▶ To do
Find "Entwicklungskosten senken (35, 2100)" and "CalRecycle Forms (136, 762)" in the records below. Copy the lines holding them and every line between, exactly, and no others.

===============

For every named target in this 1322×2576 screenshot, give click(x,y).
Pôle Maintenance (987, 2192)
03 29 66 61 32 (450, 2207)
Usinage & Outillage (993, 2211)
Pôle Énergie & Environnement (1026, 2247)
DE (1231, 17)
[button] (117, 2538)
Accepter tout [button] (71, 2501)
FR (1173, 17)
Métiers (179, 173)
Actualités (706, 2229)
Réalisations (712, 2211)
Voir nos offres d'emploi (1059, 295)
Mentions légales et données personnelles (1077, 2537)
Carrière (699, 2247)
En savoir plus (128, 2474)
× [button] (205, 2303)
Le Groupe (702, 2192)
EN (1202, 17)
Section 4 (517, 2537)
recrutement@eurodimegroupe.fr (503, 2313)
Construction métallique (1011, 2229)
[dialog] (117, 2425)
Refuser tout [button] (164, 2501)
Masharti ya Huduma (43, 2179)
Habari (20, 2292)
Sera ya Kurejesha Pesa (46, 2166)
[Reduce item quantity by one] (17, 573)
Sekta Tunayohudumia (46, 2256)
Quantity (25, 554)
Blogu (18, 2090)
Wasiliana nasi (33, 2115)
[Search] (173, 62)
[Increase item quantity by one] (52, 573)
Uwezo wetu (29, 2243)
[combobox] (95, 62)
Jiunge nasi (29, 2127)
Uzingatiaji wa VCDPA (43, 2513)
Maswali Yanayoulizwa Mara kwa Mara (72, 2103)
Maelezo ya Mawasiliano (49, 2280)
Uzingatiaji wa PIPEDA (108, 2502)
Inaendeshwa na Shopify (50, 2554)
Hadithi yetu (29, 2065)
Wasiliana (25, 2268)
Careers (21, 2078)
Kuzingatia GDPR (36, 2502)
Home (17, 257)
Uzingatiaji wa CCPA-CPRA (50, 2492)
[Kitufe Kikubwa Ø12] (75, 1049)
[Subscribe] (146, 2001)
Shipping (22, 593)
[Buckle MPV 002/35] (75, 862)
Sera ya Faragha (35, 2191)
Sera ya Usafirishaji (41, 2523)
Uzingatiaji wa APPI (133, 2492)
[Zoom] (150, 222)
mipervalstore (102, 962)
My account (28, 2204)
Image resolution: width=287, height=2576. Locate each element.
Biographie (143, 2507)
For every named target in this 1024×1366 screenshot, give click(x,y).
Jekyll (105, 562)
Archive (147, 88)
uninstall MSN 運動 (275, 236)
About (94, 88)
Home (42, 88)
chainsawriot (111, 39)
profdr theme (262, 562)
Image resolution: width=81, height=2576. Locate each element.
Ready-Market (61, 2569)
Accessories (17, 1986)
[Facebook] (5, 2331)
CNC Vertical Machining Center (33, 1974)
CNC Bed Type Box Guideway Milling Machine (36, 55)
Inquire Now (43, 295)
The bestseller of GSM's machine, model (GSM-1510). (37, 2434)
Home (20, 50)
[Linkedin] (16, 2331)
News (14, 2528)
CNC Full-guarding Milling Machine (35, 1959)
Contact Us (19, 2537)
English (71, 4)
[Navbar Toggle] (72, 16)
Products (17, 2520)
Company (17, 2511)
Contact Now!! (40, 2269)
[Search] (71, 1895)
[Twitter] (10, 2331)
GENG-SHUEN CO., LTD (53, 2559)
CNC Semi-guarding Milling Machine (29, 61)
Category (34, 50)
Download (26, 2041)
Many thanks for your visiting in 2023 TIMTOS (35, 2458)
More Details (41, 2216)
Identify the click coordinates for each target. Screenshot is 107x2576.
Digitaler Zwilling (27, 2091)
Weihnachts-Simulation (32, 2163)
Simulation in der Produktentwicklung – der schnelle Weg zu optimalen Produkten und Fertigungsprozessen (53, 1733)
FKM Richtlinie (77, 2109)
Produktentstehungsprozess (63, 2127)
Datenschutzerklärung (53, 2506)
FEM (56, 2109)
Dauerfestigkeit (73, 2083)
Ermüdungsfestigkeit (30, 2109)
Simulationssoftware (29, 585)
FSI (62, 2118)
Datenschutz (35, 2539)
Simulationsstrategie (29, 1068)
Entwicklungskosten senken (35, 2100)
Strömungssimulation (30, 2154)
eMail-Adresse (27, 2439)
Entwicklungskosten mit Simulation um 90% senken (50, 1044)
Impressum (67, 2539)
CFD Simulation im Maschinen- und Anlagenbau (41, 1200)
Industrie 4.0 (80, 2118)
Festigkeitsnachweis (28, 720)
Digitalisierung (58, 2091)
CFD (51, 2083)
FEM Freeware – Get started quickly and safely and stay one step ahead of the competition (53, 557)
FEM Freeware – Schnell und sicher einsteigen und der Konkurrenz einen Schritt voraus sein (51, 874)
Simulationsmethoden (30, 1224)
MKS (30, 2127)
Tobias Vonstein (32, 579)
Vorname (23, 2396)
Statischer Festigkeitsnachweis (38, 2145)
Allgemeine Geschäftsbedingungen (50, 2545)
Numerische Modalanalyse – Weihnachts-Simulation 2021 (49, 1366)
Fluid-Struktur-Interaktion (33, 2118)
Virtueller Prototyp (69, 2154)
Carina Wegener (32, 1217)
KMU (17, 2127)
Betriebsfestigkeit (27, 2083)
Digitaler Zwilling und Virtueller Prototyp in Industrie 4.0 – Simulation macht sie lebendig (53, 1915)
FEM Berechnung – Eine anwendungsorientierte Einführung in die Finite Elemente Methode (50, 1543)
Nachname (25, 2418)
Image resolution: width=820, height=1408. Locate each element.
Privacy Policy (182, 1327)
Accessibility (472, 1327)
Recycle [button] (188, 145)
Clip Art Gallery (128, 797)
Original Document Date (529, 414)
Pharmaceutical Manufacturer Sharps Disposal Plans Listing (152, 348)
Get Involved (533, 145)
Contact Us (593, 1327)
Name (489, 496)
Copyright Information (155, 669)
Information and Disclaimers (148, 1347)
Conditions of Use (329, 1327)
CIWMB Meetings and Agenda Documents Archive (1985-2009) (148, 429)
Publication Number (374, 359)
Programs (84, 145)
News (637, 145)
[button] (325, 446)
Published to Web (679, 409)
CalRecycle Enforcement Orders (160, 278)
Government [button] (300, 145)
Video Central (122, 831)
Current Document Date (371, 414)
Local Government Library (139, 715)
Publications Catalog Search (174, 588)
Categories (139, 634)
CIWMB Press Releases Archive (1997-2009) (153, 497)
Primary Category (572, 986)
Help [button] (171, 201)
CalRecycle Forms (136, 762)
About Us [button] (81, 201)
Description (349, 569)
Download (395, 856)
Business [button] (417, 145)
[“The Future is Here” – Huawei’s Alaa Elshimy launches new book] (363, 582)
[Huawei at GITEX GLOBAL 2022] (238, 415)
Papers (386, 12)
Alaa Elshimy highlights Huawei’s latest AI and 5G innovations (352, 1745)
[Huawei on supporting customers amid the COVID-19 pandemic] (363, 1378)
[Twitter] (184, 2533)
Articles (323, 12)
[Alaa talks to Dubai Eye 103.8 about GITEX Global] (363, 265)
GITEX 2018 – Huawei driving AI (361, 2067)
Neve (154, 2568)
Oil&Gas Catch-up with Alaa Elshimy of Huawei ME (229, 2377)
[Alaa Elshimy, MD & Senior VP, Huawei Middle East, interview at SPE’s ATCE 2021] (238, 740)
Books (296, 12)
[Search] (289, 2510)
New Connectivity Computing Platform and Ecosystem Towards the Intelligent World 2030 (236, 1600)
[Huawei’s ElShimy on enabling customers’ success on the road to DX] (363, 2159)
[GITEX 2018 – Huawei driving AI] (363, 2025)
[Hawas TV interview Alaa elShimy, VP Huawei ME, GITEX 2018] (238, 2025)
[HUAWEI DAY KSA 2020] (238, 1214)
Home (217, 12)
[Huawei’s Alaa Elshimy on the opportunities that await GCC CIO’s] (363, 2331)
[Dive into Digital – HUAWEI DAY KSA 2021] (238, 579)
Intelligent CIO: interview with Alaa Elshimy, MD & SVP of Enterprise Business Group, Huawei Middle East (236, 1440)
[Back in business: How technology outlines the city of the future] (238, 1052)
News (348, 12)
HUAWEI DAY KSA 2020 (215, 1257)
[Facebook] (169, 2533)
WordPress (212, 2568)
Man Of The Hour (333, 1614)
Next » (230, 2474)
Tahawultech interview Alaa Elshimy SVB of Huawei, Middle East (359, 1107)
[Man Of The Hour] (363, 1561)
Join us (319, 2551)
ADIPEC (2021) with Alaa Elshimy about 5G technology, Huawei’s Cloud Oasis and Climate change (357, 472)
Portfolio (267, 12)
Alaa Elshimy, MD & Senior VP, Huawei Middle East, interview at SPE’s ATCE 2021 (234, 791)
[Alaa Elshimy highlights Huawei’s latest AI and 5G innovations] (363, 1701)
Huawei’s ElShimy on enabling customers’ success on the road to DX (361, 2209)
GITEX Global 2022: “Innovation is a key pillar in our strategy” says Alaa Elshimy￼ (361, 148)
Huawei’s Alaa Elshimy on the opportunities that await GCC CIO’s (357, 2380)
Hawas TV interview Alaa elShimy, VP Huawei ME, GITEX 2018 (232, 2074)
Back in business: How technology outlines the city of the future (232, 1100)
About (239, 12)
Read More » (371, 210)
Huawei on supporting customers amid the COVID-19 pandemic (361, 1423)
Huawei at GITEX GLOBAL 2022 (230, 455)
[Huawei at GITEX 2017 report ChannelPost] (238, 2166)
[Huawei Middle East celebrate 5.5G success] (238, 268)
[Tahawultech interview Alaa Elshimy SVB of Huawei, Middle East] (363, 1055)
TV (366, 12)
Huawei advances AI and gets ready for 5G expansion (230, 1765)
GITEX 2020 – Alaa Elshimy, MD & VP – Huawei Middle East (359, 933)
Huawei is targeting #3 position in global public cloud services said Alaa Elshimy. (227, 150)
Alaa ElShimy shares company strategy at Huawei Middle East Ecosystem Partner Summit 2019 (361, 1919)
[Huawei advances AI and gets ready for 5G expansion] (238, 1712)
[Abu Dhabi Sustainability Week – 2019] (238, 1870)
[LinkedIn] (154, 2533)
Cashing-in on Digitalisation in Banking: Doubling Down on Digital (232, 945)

===============

▶ Reply
Entwicklungskosten senken (35, 2100)
Strömungssimulation (30, 2154)
eMail-Adresse (27, 2439)
Entwicklungskosten mit Simulation um 90% senken (50, 1044)
Impressum (67, 2539)
CFD Simulation im Maschinen- und Anlagenbau (41, 1200)
Industrie 4.0 (80, 2118)
Festigkeitsnachweis (28, 720)
Digitalisierung (58, 2091)
CFD (51, 2083)
FEM Freeware – Get started quickly and safely and stay one step ahead of the competition (53, 557)
FEM Freeware – Schnell und sicher einsteigen und der Konkurrenz einen Schritt voraus sein (51, 874)
Simulationsmethoden (30, 1224)
MKS (30, 2127)
Tobias Vonstein (32, 579)
Vorname (23, 2396)
Statischer Festigkeitsnachweis (38, 2145)
Allgemeine Geschäftsbedingungen (50, 2545)
Numerische Modalanalyse – Weihnachts-Simulation 2021 (49, 1366)
Fluid-Struktur-Interaktion (33, 2118)
Virtueller Prototyp (69, 2154)
Carina Wegener (32, 1217)
KMU (17, 2127)
Betriebsfestigkeit (27, 2083)
Digitaler Zwilling und Virtueller Prototyp in Industrie 4.0 – Simulation macht sie lebendig (53, 1915)
FEM Berechnung – Eine anwendungsorientierte Einführung in die Finite Elemente Methode (50, 1543)
Nachname (25, 2418)
Image resolution: width=820, height=1408. Locate each element.
Privacy Policy (182, 1327)
Accessibility (472, 1327)
Recycle [button] (188, 145)
Clip Art Gallery (128, 797)
Original Document Date (529, 414)
Pharmaceutical Manufacturer Sharps Disposal Plans Listing (152, 348)
Get Involved (533, 145)
Contact Us (593, 1327)
Name (489, 496)
Copyright Information (155, 669)
Information and Disclaimers (148, 1347)
Conditions of Use (329, 1327)
CIWMB Meetings and Agenda Documents Archive (1985-2009) (148, 429)
Publication Number (374, 359)
Programs (84, 145)
News (637, 145)
[button] (325, 446)
Published to Web (679, 409)
CalRecycle Enforcement Orders (160, 278)
Government [button] (300, 145)
Video Central (122, 831)
Current Document Date (371, 414)
Local Government Library (139, 715)
Publications Catalog Search (174, 588)
Categories (139, 634)
CIWMB Press Releases Archive (1997-2009) (153, 497)
Primary Category (572, 986)
Help [button] (171, 201)
CalRecycle Forms (136, 762)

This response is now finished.